Mapuches televisión Los discursos y las acciones en política no son pertinentes o absurdas per sé. Requieren o carecen de una base de legitimidad que es construida previa y colectivamente, pero donde los medios masivos tienen un especial poder por su condición de principales agentes mediadores de la realidad. Por eso, si bien a un cierto sector de la sociedad –más ilustrado y con conciencia social- le escandalizaron las declaraciones de la ministra vocera de Gobierno, Cecilia Pérez, “queremos lo que todos buscan, la pacificación de la Araucanía”, hubo otros a los que les pareció de lo más razonable, a la luz de lo que les mal informan diarios y canales.

Al amanecer del día en que la ministra hizo sus beligerantes declaraciones, un canal había cubierto –con música dramática de fondo- la situación de una familia víctima de un ataque incendiario. Una familia bien constituida, con una casa respetable, inofensiva, a merced de sujetos que nunca tienen voz ni rostros y que vienen de la penumbra y vuelven a ella, como los nuevos bárbaros o como el lobo del bosque. Es cierto que los individuos afectados son genuinamente víctimas, pero dejar el tema ahí no es hacer ninguna contribución a que se entienda el problema. De hecho, se busca exactamente lo contrario.
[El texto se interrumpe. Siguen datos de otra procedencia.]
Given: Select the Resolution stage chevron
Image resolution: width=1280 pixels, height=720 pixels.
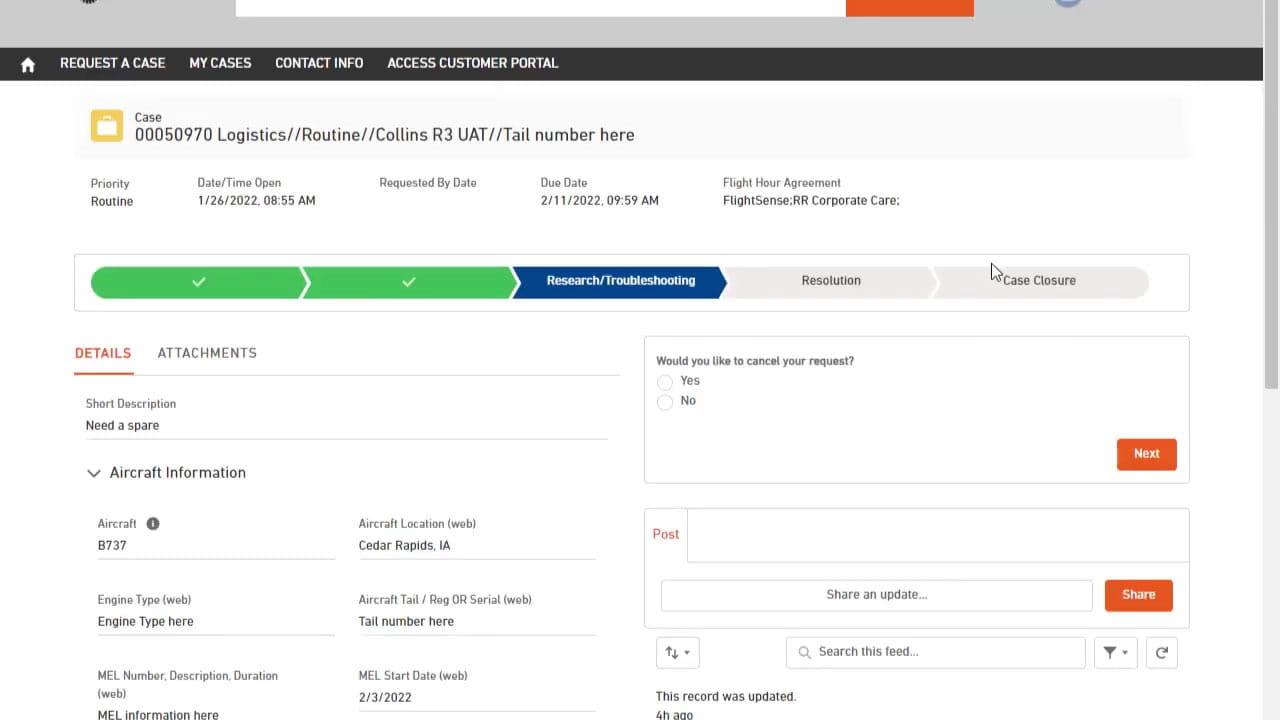Looking at the screenshot, I should tap(830, 281).
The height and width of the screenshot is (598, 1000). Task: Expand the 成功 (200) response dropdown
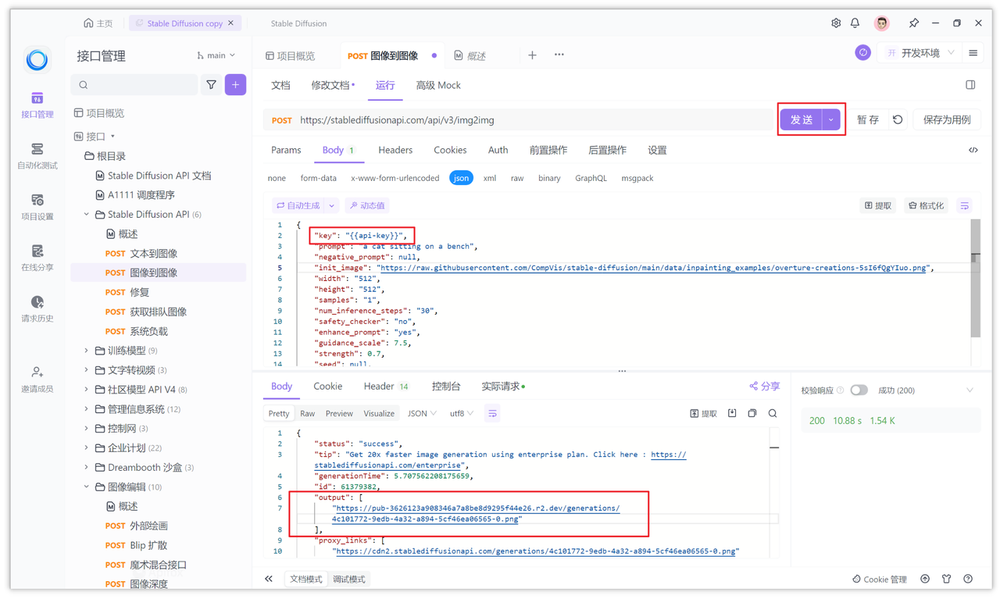click(x=967, y=390)
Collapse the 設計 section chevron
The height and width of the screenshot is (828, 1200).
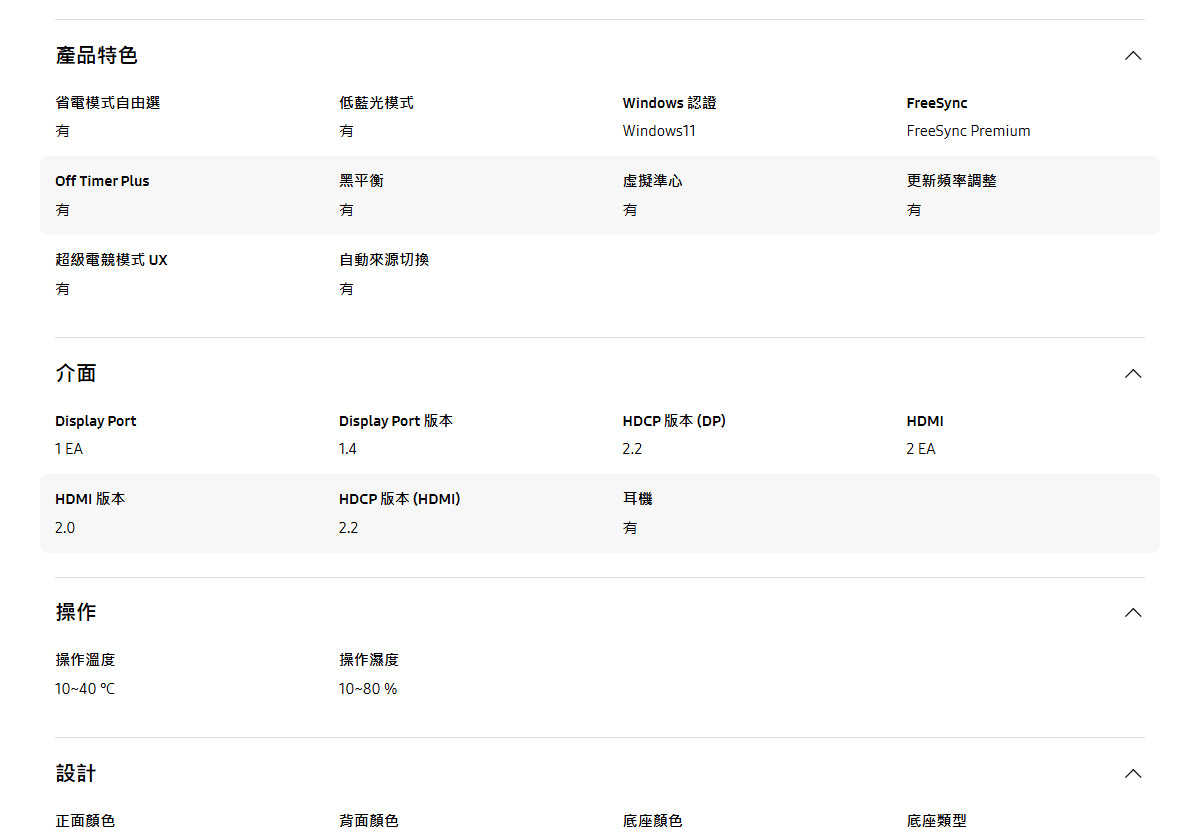1132,774
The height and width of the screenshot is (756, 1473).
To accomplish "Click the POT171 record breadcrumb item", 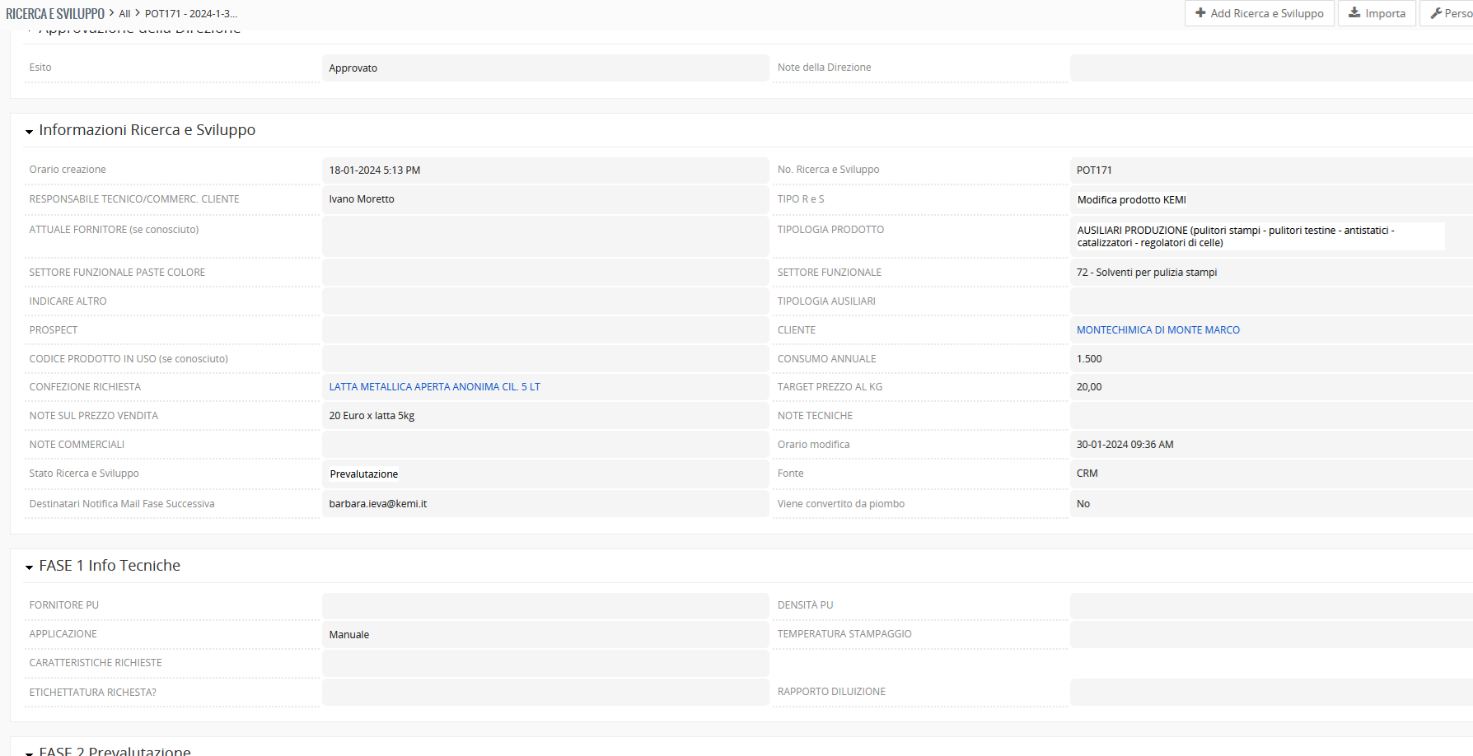I will point(191,12).
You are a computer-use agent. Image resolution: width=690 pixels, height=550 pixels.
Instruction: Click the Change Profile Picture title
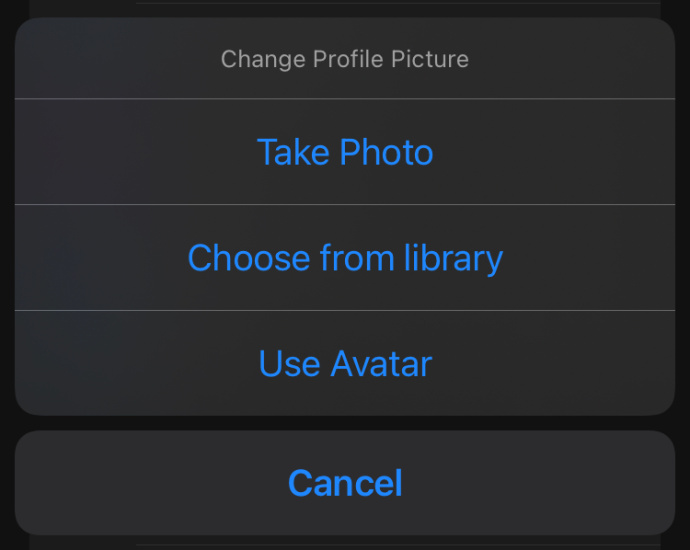345,59
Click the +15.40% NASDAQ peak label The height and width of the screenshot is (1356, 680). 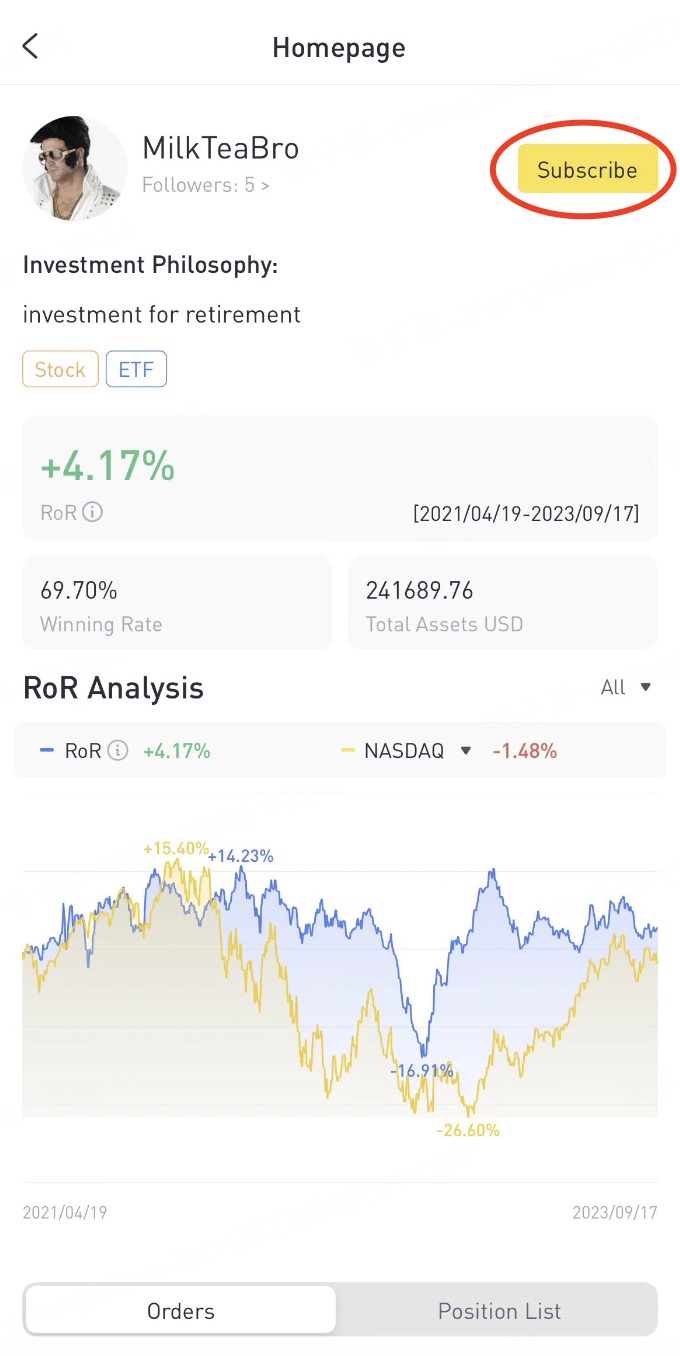point(174,848)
Estas líneas se escriben mientras en la televisión el ministro del Interior, Andrés Chadwick, es seguido por un grupo de periodistas durante su visita a la familia del matrimonio Lushinger, asesinado hace exactamente un año. También se cumple un nuevo aniversario del asesinato de Matías Catrileo, pero en tal caso una visita a la familia sería inimaginable. En la construcción de la noticia, sin necesidad de explicitarlo, el canal toma partido al a) presentar el hecho violento como el protagonista absoluto, desvinculándolo de su reivindicación histórica; b) hacer alusión permanente al “conflicto mapuche”, invisibilizando que el Estado chileno con su propia violencia es la otra parte en pugna; c) presentar como “nosotros”, con rostro y voz, a la familia Lushinger, al ministro Chadwick, a los propios periodistas y, con ello, a los televidentes, mientras los “otros” son los mapuches, no mostrados como personas de carne y hueso, sino como una amenaza violenta que acecha en las sombras de los árboles y de la noche.

Ya en el pasado mes de octubre, el Colegio de Periodistas, junto con enfatizar la enorme responsabilidad que tienen los medios en este asunto, expresó su preocupación por la cobertura de este Conflicto Mapuche que, pareciera, es el único que tiene un solo actor.

Ya en el pasado mes de octubre, el Colegio de Periodistas, junto con enfatizar la enorme responsabilidad que tienen los medios en este asunto, expresó su preocupación por la cobertura de este Conflicto Mapuche que, pareciera, es el único que tiene un solo actor. La Orden se refería especialmente a un titular de La Segunda del 14 de septiembre, que decía “El plan de los mapuches violentos para controlar La Araucanía”, en virtud de “una serie de aseveraciones respecto del movimiento mapuche que tienden a encasillarlo como un actor violentista”. ¿No es éste, como muchas informaciones que se publican día a día, un llamado encubierto a la Pacificación, un acto de fe a la militarización de la zona impulsada por el Gobierno?

El juego del Ejecutivo, del poder político, es el mismo que el de estos medios: negarles el derecho a los mapuches a transmitir por qué se levantan, para que parezcan enajenados violentos. En una excepción, la madre de Matías Catrileo pudo decir, en uno de estos canales, que la lucha del pueblo mapuche es para poder volver a ser, precisamente, un pueblo. Lo hizo durante un acto cultural en homenaje a su hijo que, según sentenció el periodista a cargo del informe, finalizó “sin incidentes”.

Dicho todo esto, resulta una verdadera exquisitez constatar que esto mismo lo piensa en privado la embajada de Estados Unidos en Chile. Según Wikileaks, un informe del embajador en 2010 decía lo siguiente: “el candidato presidencial de la oposición, Sebastián Piñera, ha declarado que “la Araucanía arde en llamas”. Los principales periódicos chilenos, que son generalmente conservadores, publican muy a menudo en primera página reportajes sobre este conflicto”. Y agrega, “la destrucción de propiedades, que supone la inmensa mayoría de las acciones ilegales de los mapuches, se presenta frecuentemente a todo color con descarados titulares y a veces con una cobertura muy superior a la que se da a crímenes mucho más graves cometidos por chilenos no indígenas”.

Esta construcción discursiva, política y mediática, es la que típicamente ejerce una cultura hegemónica contra otra. En ella, los medios cumplen el rol de ser de dominación, en vez de ser de comunicación. A no concentrar el sentido del escándalo en un solo lugar: la ministra Pérez no está sola.